Not everyone sees internal pictures, hence the suggestion to try it with drawing.

There is a limit to what one can do on one's own, because NLP often works better if working in a pair, one person helping the other person to try out changes.

Too tired to link tonight, O'Connor and Seymour's Introduction to NLP is quite good.

amverytired · 29/10/2011 09:54

'Acting on our own needs' - that's the crux of it really isn't it?
My problem, like many others here, was that I didn't know what my own needs were/are. Principally, I now realise, because when growing up my needs were dismissed whenever I verbalised them or tried to express them in some other way. If I was upset/scared/worried/stressed, I just had to get over it.
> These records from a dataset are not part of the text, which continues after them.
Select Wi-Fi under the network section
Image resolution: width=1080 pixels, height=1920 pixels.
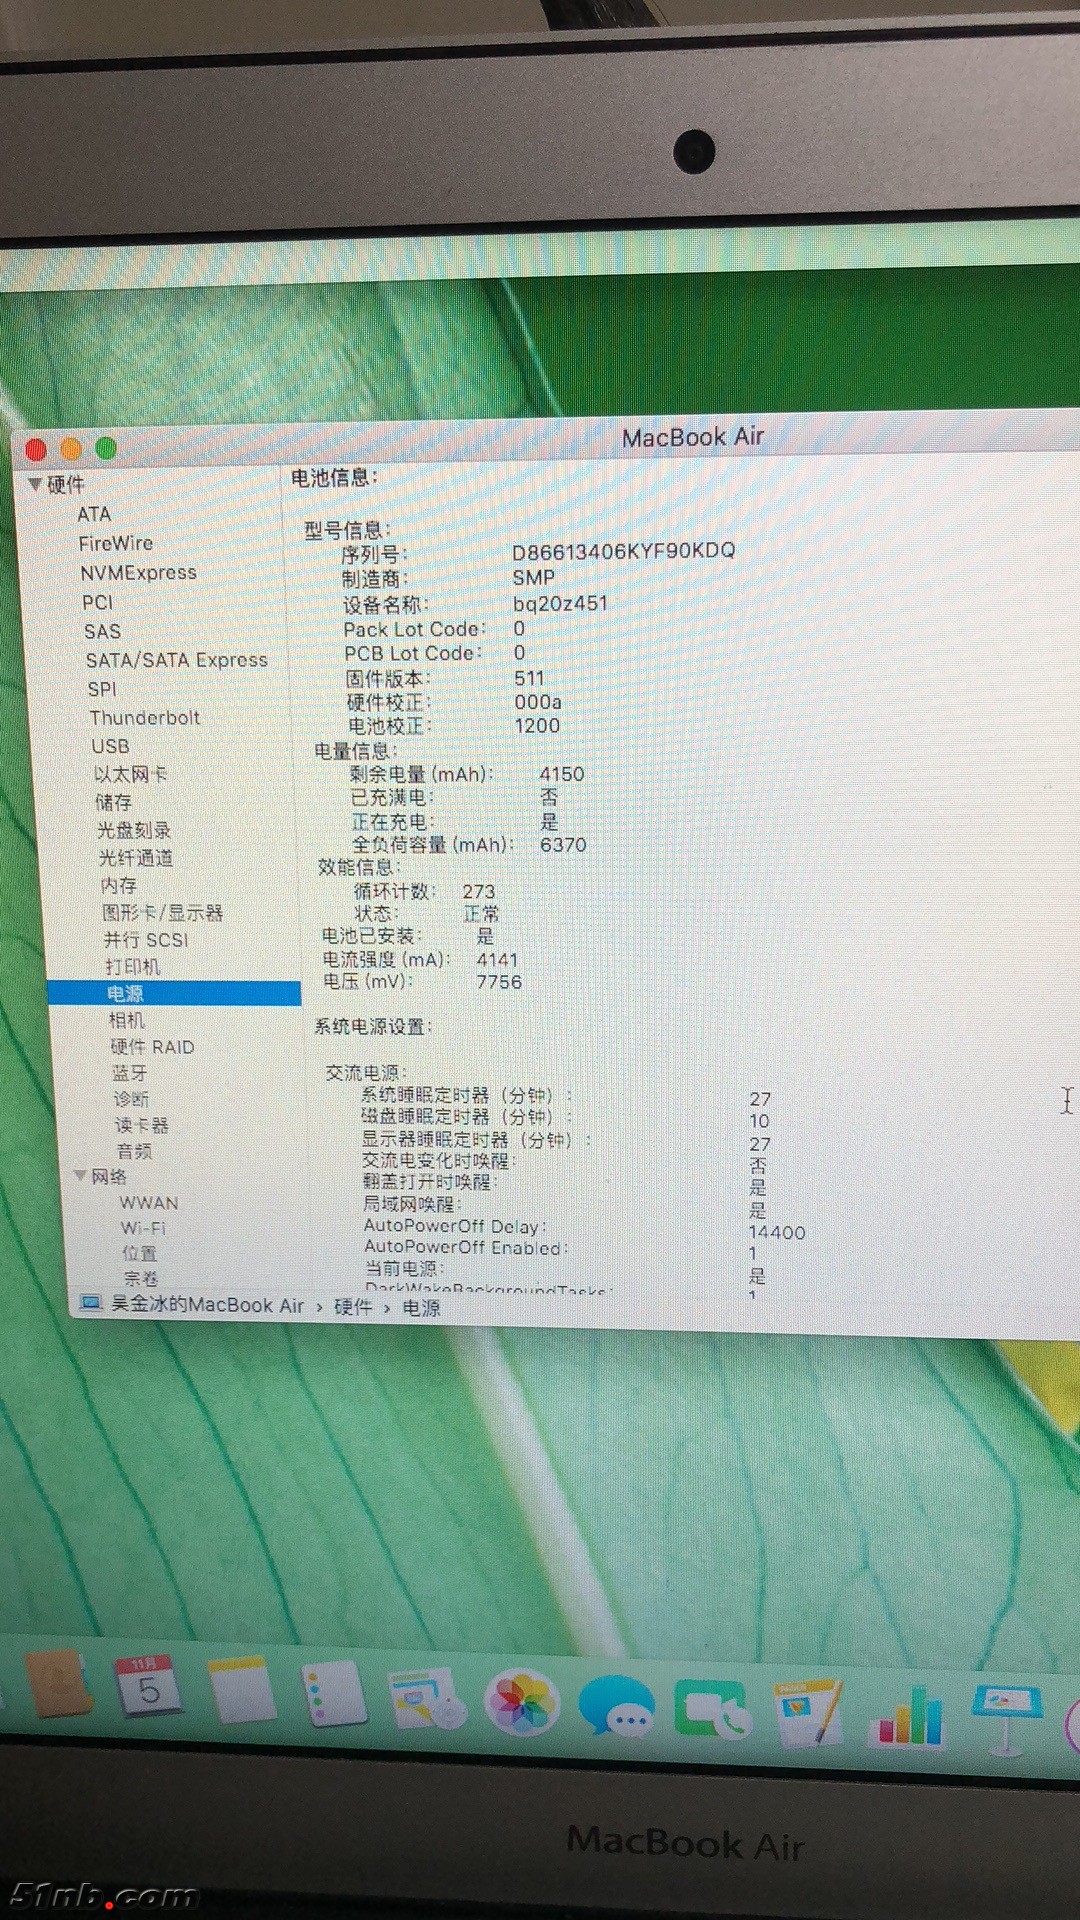pyautogui.click(x=143, y=1227)

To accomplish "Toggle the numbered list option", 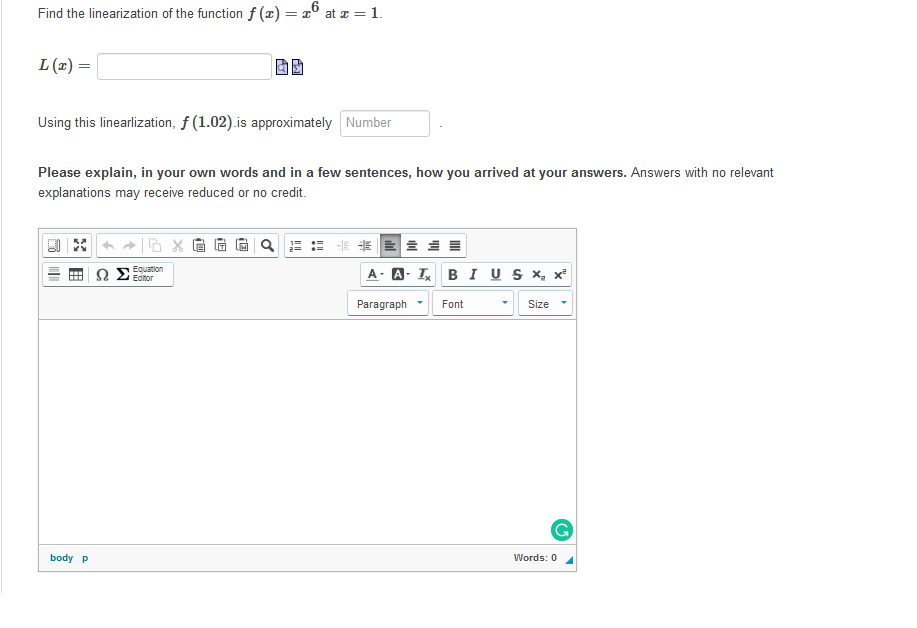I will coord(294,245).
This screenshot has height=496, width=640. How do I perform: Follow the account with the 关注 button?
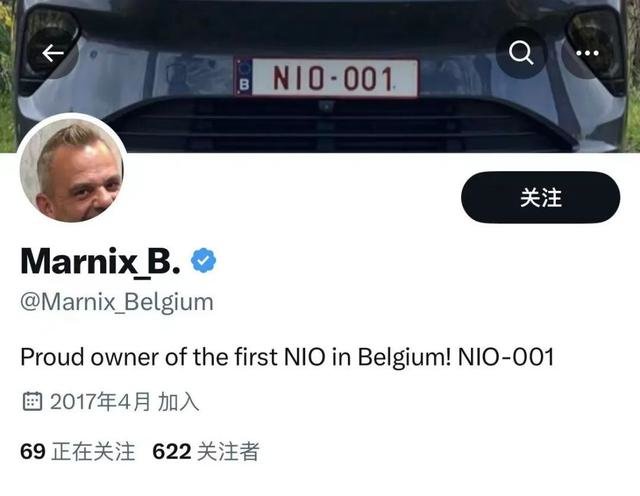(540, 197)
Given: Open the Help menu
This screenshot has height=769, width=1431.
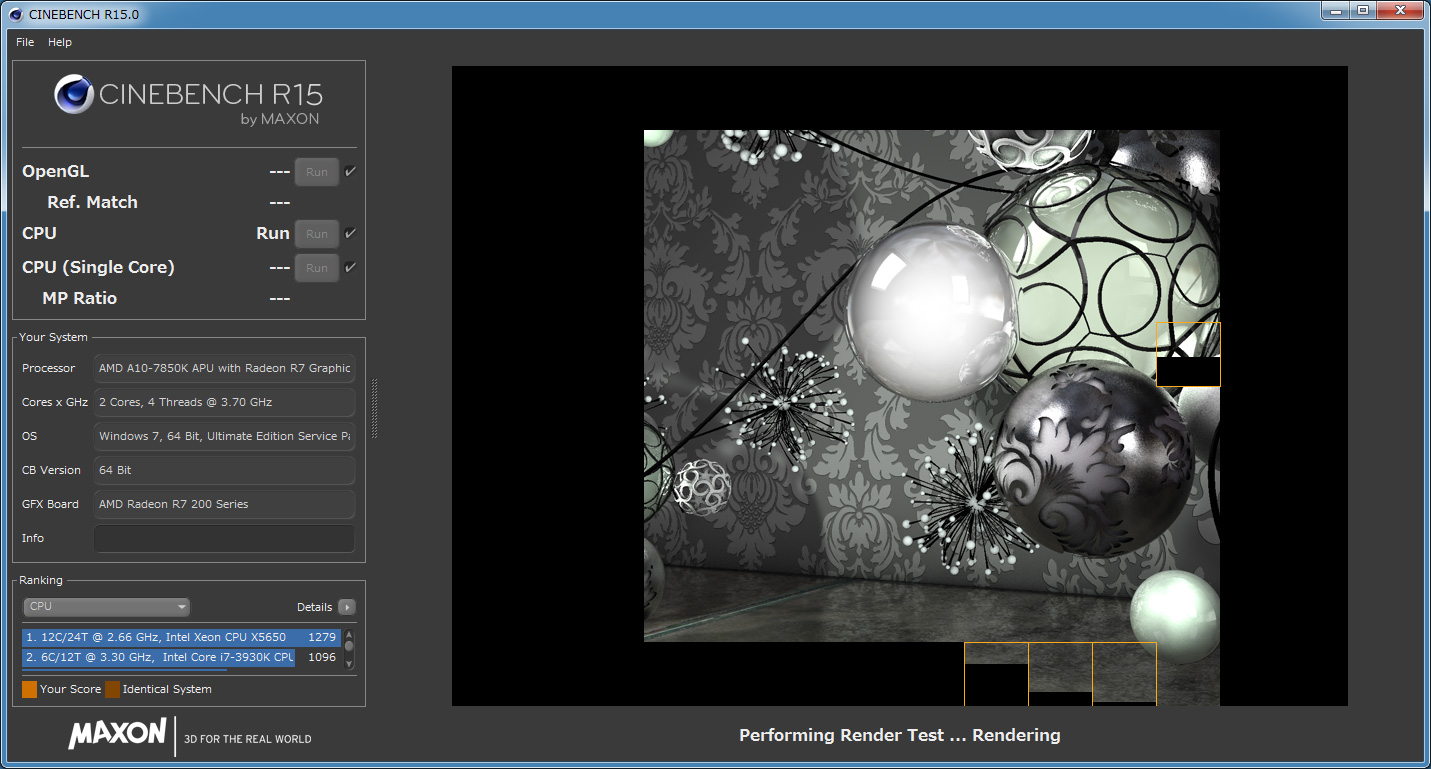Looking at the screenshot, I should click(x=60, y=42).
When my relationship was abusive (dh has been in therapy too for a number of years - we are still together), I was told that I was 'oversensitive', 'overreacting', 'can't take a joke', 'expecting too much', 'needy and demanding' and when it was really bad that I 'pushed him too far' etc. Because I had depression, I believed all this. After all, I must be a nightmare to live with, mustn't I?
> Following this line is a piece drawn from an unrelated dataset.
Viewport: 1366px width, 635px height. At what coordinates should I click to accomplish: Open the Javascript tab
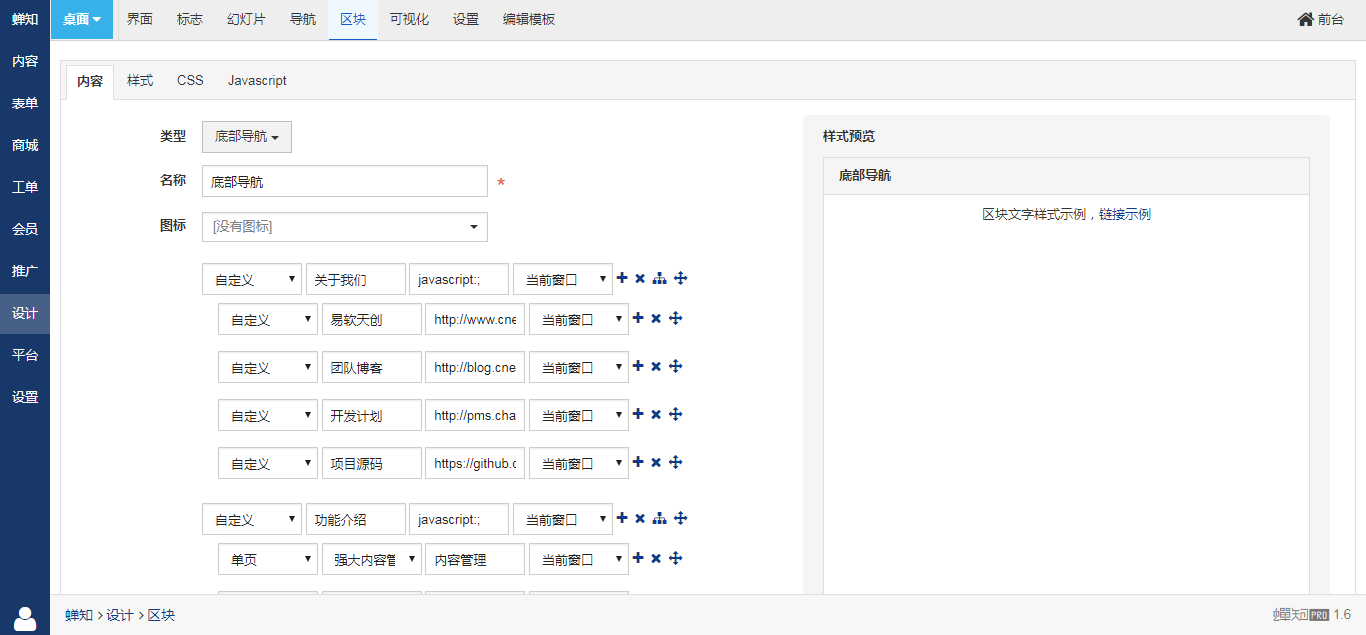(257, 81)
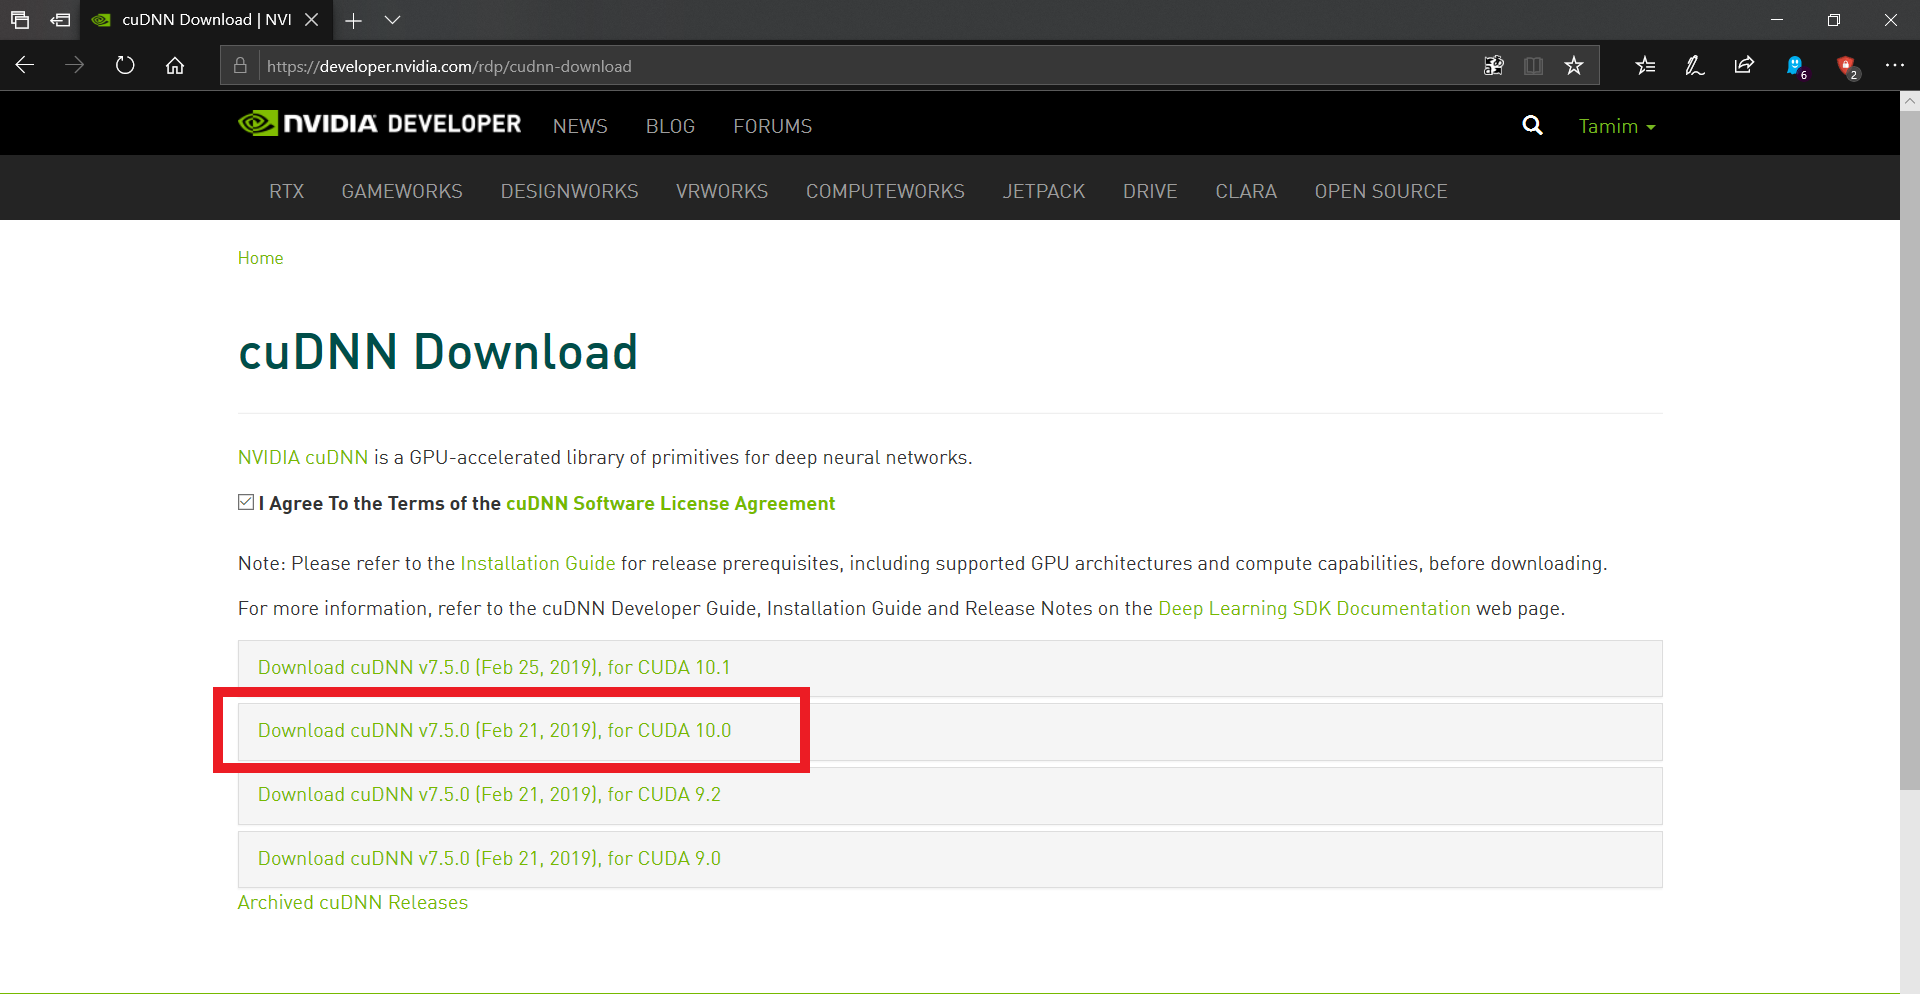This screenshot has width=1920, height=994.
Task: Click the back navigation arrow
Action: (25, 66)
I lived a sort of double life - one where I managed to convince everyone else that things were fine, and the other where I was utterly miserable.

I was completely confused. On one hand I 'knew' that it was not right to be treated as I was (and dc...) but on the other I was told so often that it was my behaviour that triggered everything. I could see that my depression was affecting things in a very negative way (unable to do things for example) but I simply did not think that this actually meant I needed more support. I just accepted the abuse because deep down I believed I deserved it for being so useless.

Now I am at the stage of being able to separate out things more. If we have a disagreement, I can see that 'what' were are arguing about is one thing, but 'how' we are disagreeing is another. No matter 'what' the subject is, it's not acceptable to treat the other person badly (by shouting, sulking etc). This has been a major breakthrough for me.

I'm also actively working on actually verballising my needs. I'm a SAHM (who works part-time) and now I realise I 'need' a break from dc every now and then. This has meant asking dh to take the dc out for a bit every other week-end or so. Previously I would have been too afraid to ask, because I would have gotten a barrage of abuse about how 'selfish and lazy' I was etc. given that he was working during the week and actually that it was him that needed the break. Now I just stick to my guns and actually dh himself suggests to take dc out.
Overall this makes a big difference to my mental health and thus allows me to be less 'useless' and then I can also give dh a break from dc/household stuff. Understanding that this was important to me took about 2 years of therapy though!

I'm still 'oversensitive' though. The difference now is that I can bring up what is upsetting me (it might take a few days) and it can then be resolved (often this takes a bit of time too). Not being able to express this stuff puts a huge strain on you emotionally. You carry it around, obsessing about it. Much better to get it out into the open. I no longer accept that just because I'm 'oversensitive' that that means my feelings can be dismissed.

noseinbook · 29/10/2011 10:03

yy to thinking I must be a nightmare to live with because depressed.

A lot of the depression was due to living with him.